== WHAT NEEDS TO BE DONE ==
Where a line below holds the string "Given", copy that line.

*** EXERCISE INPUT

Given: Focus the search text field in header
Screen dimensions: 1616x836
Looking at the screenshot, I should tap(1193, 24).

******
*** EXERCISE INPUT

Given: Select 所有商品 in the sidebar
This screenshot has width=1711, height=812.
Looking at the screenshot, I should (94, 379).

******

== EXERCISE OUTPUT ==
Given: Focus the search text field in header
Given: Select 所有商品 in the sidebar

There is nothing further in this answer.